In the Headlines
Stock futures reversed off earlier highs in Thursday premarket trade, with NYSE and Nasdaq stocks poised for a lower open.
The move follows following yesterday's late-session drop on Fitch's warning that eurozone contagion could spread to U.S. banks if not addressed soon. Not only did indices tumble sharply, but selling volume accelerated into the close.
European stocks weakened after a somewhat better open this morning. The major indices were all trading to the downside before Wall Street trading got under way.
Bond yields have been edging higher for several eurozone countries, meaning greater nervousness about lending money to European nations. An auction of Spanish 10-year debt resulted in a yield of nearly 7%. Yields also rose on a French debt auction.
Asian indices closed mixed on Thursday, with financial stocks suffering on, no surprise, European concerns.
This morning brings the weekly jobless claims report from the Labor Department, due at 8:30 a.m. EST. Analysts expect the number to come in at 395,000, up slightly from last week's 390,000.
The Commerce Department is also getting in on the action at 8:30 a.m., releasing its data on October housing starts. These are expected to decline to 610,000 units from last month's 658,000.
The Philly Fed is set to release its November business outlook index at 10:00 a.m. This is forecast to come in at 9.3, up from the October reading of 8.7.
West Texas Intermediate crude crossed the $100 threshold yesterday and remained above that mark. However, it slipped $2.39 in early Nymex trade, to $100.20.
Gold tumbled $32.30 early Thursday, to $1,742 per ounce, in response to reduced inflation concerns in the U.S. and a stronger dollar.
S&P 500 component Sears Holdings (SHLD) reported a third-quarter loss of $2.57 per share, worse than the expected loss of $2.29 per share. Revenue came in slightly below views, at $9.57 billion vs. expectations of $9.6 billion. The company has been a dismal fundamental performer in recent quarters, and Wall Street expects losses in 2012 and 2013. This time around, it blamed Canadian weakness, and poor sales of clothing and electronics gear.
Fellow benchmark index component J.M. Smucker (SJM) is expected to report second-quarter income of $1.40 a share on sales of $1.49 billion. The maker of Jif peanut butter, Folgers coffee and its famous brand of fruit spreads, raised prices to offset higher commodity costs. That's a move that other food processors have also made recently.

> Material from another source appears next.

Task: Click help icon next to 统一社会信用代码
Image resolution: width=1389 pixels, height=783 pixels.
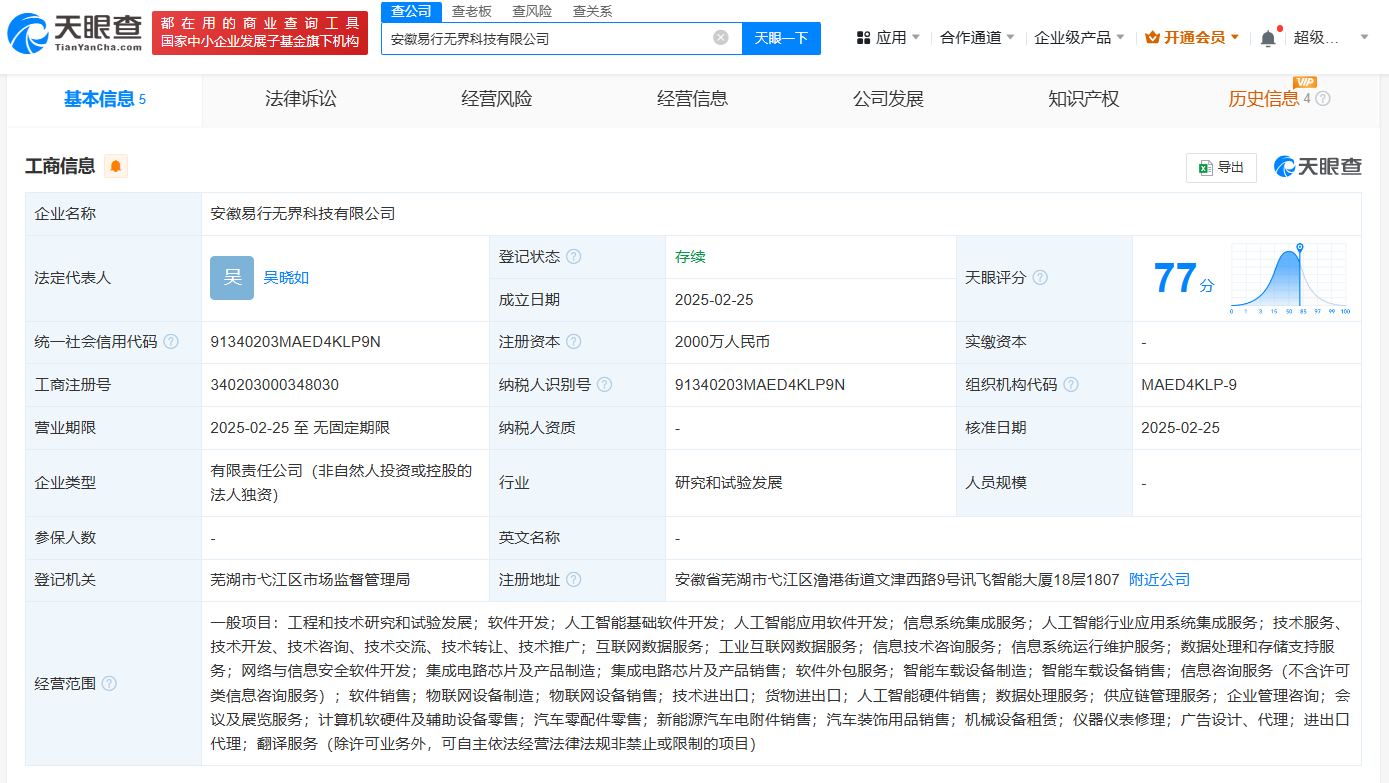Action: click(171, 342)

Video-game retailer GameStop (GME) is scheduled to report its third-quarter today, with analysts eyeing the impact of new hardware and software sales. The company is expected to report income of $0.39 a share on sales of $1.96 billion.
Salesforce.com (CRM), a growth juggernaut in 2009 and 2010, is set to release its third-quarter results after the bell. It's expected to report earnings of $0.31 a share and revenue of $571.42 million. Its share price has been consolidating since July.
Also due out after the close is a third-quarter report from Gap (GPS), seen earning $0.36 a share on revenue of $3.61 billion. Those would be year-over-year decreases on the top and bottom lines.
Micron Technology (MU) advanced $0.07, 1.04%, to $6.81 in the premarket. The chipmaker was upgraded to Buy from Hold at MKM Partners. The stock bolted 23.4% yesterday after a jury in California rejected claims that Micron and Hynix had conspired against chip designer Rambus (RMBS).
Google (GOOG) fell $3.57, 0.58%, to $607.90 ahead of the open. The company is launching a music service to compete with Apple's (AAPL) iTunes.
In addition to the MKM upgrade of Micron, analyst actions early Thursday included a Piper Jaffray downgrade of natural grocer The Fresh Market (TFM). The analyst demoted the stock to Neutral from Overweight, citing valuation.
Two fairly high-profile IPOs were priced last night. Delphi Automotive priced 24 million shares at $22, the low end of its proposed range. The company was formerly the parts subsidiary of General Motors (GM). It begins trading today on the NYSE under the symbol DLPH.
Angie's List, a subscription-based service for local product and service reviews, sold nearly 8.8 million shares at $13 apiece, the high end of its range. The company, which has increased its TV advertising presence lately, lists on the Nasdaq using the ticker ANGI.